Crane acquires UniDynamics, a conglomerate that included the initial components of Engineered Materials (Kemlite) and Merchandising Systems (National Vendors) segments. This acquisition also included Resistoflex, which grew to become one of Fluid Handling's most important brands.

1990s

Evans leads Crane as a growth company with a strong acquisition program in areas of fluid handling, engineered materials, merchandising systems, aerospace and controls.

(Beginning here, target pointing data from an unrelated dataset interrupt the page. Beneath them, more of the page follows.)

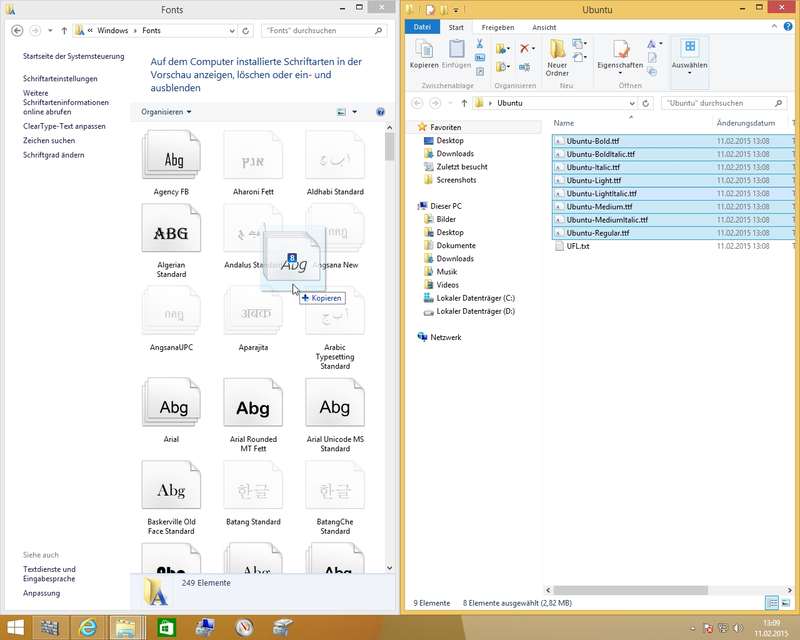Open Internet Explorer from the taskbar

[x=87, y=627]
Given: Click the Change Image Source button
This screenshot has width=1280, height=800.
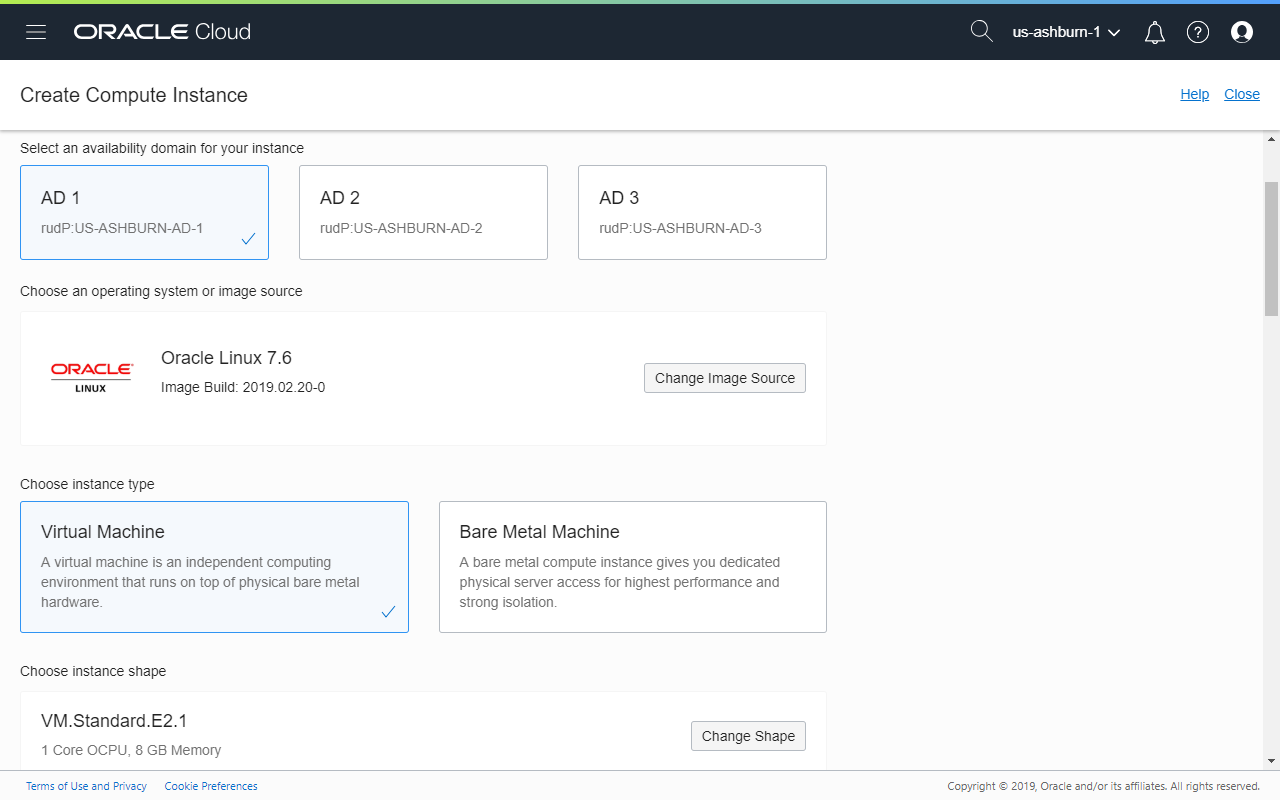Looking at the screenshot, I should 724,377.
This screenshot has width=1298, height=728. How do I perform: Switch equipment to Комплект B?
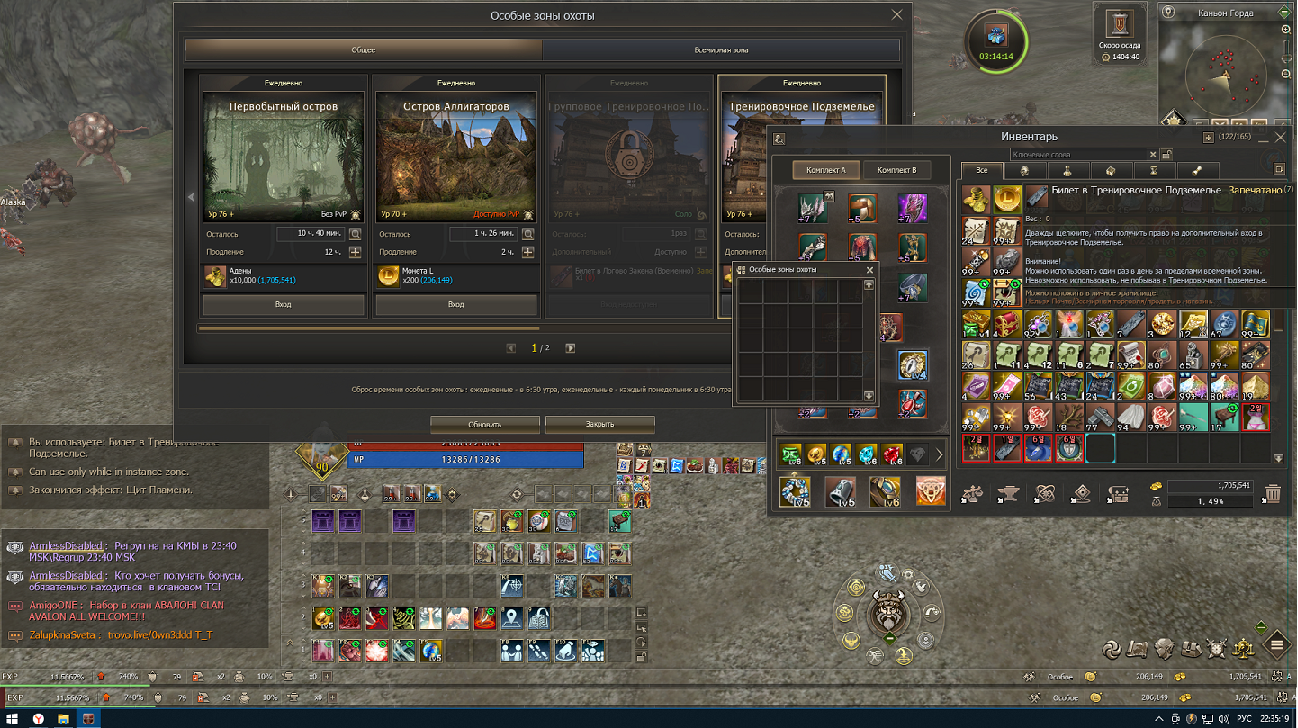point(896,170)
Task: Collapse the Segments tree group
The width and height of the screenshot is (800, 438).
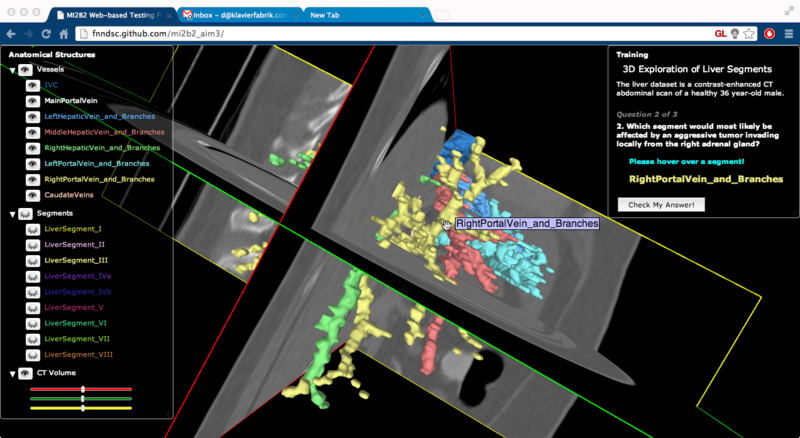Action: 12,214
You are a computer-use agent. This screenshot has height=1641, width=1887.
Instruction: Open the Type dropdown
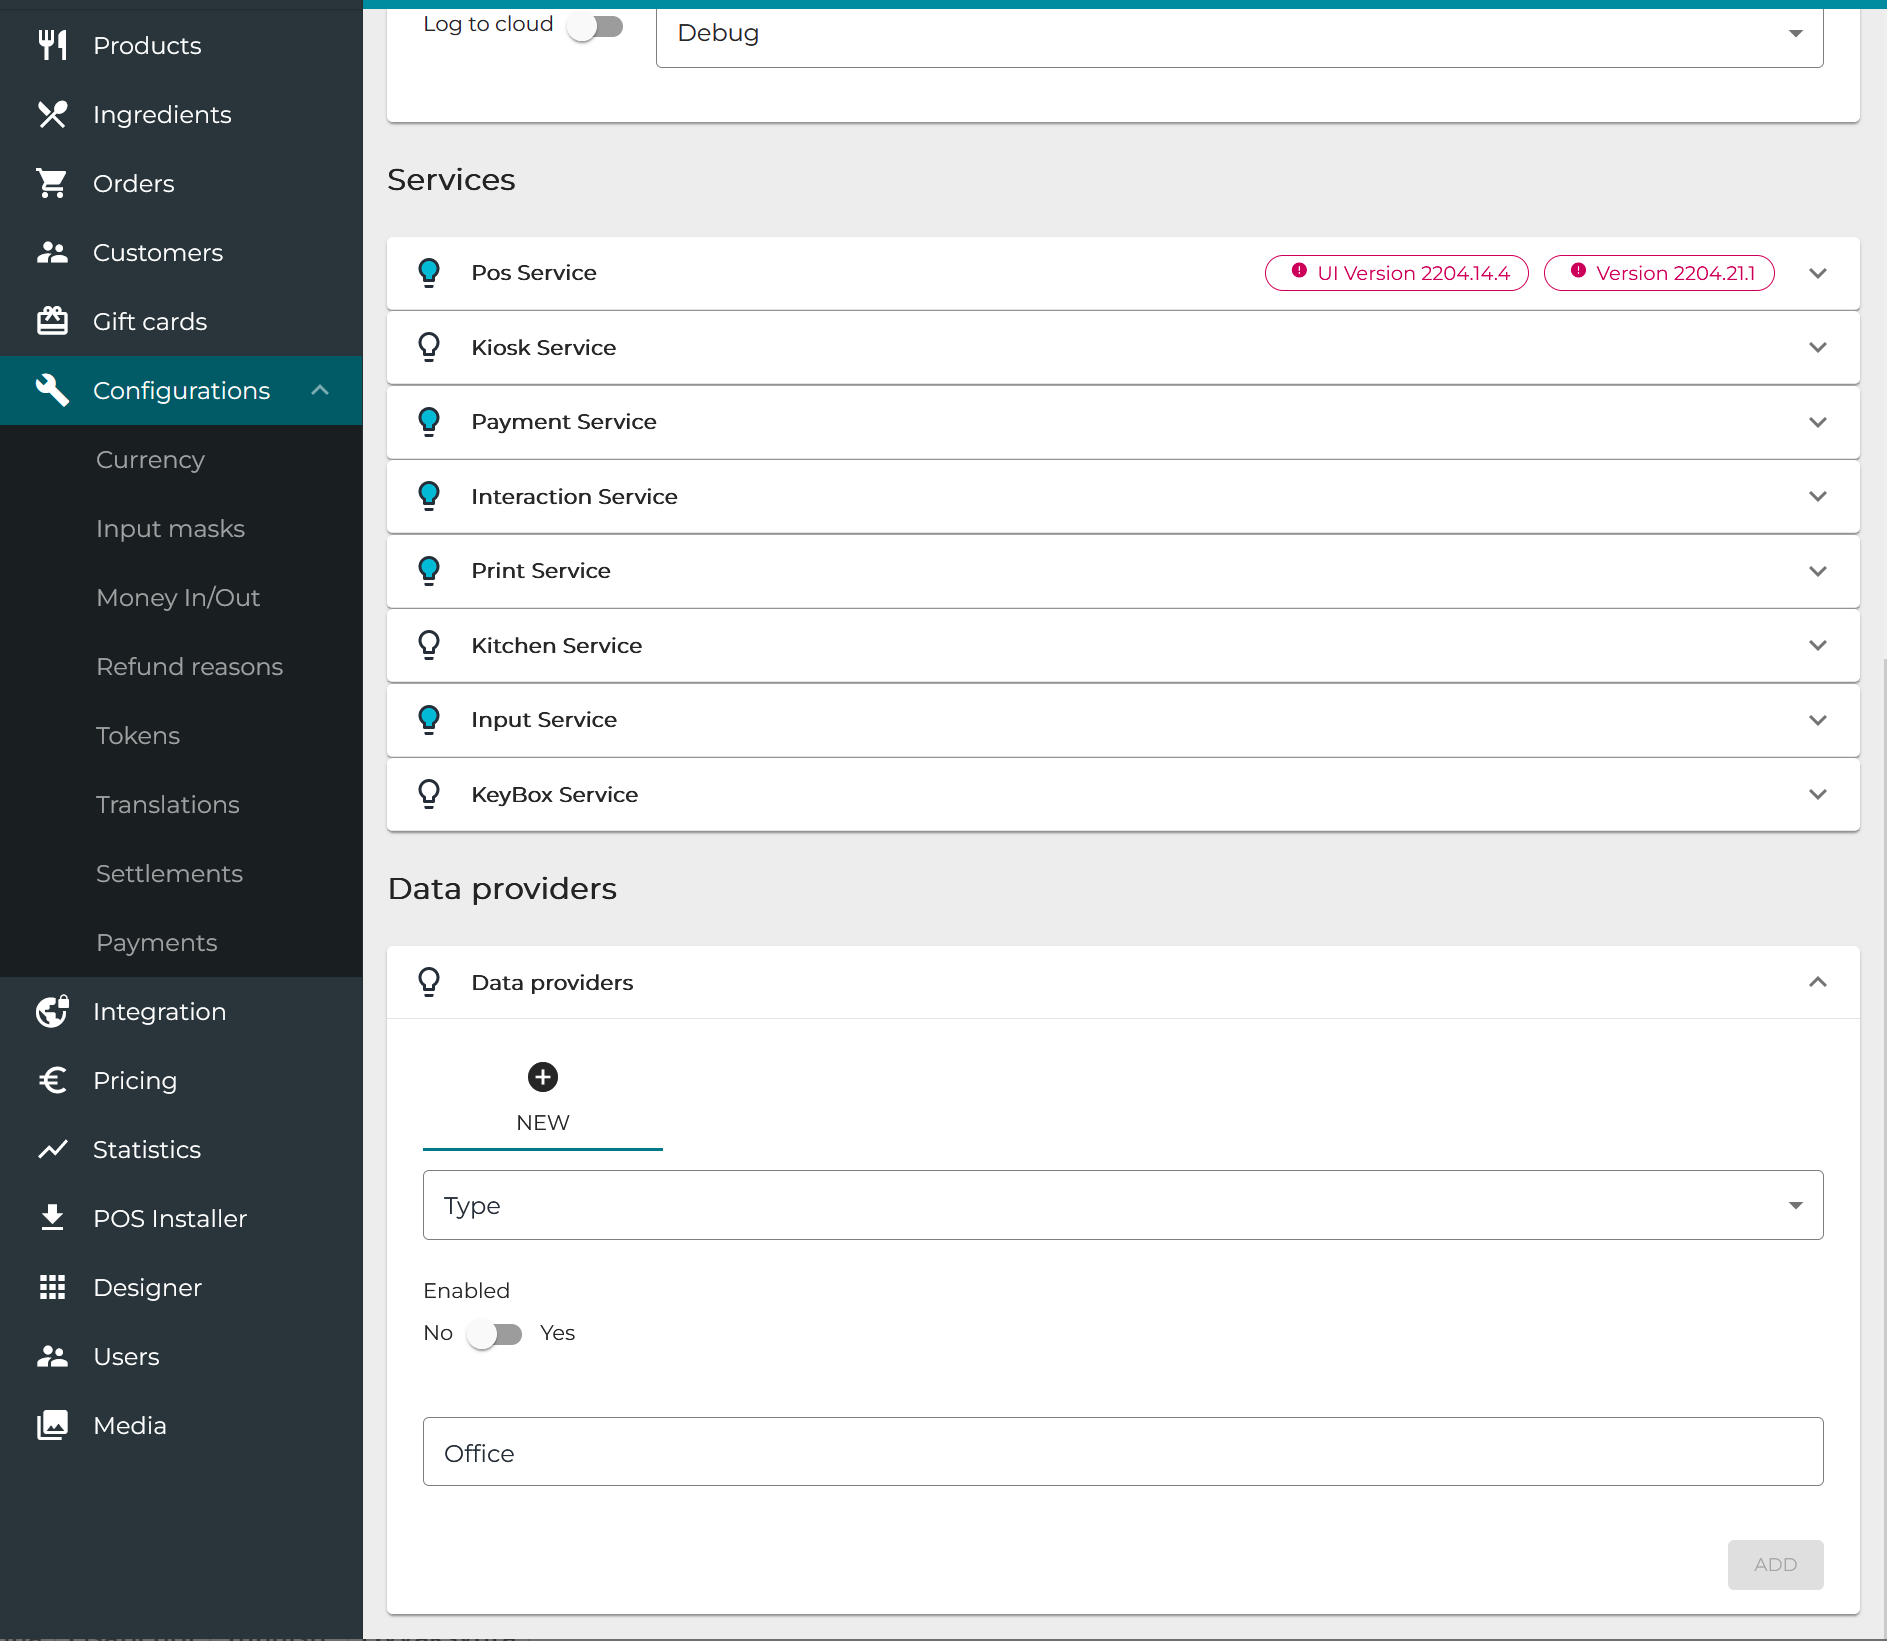pyautogui.click(x=1122, y=1205)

During R.S. Evans' tenure as Chairman and CEO from 1984 to 2001, the company's market capitalization increased from under $200 million to approximately $1.8 billion.

1997

The company sets new records including sales of greater than $2 billion and net earnings greater than $100 million. Crane launches its operational excellence program and graduates its first class of black belts trained in Six Sigma methods.

2001

Eric C. Fast elected President and CEO. He continues strategic leadership of a collection of linked businesses to move Crane from a holding company to an operating company.

Early 2000s

Foundation for future profitable growth is laid with the implementation of new Operational Excellence tools, greater development of intellectual capital, strategic linkages and strong customer focus.

2003

A study by Jeremy Siegel in The Future For Investors (published 2005) noted that Crane Co. had the 10th best shareholder return (15.1% annually) from 1957 to 2003 among surviving firms of the original 1957 S&P 500 index, a list dominated by large pharmaceutical and well-known consumer brand companies.

2005

Crane celebrates its 150th anniversary.

2013

Crane Co. completes the acquisition of MEI Conlux Holdings, the largest acquisition in the history of the company.

2014

Max H. Mitchell appointed President and CEO. He continues to execute on Crane’s longstanding strategy, moving the company further along its journey to an integrated operating company focused on three key global growth platforms: Fluid Handling, Aerospace & Electronics, and Crane Payment Innovations.

2018

Crane Co. completes the acquisition of Crane & Co., Inc. (“Crane Currency”), the second largest acquisition in the history of the company.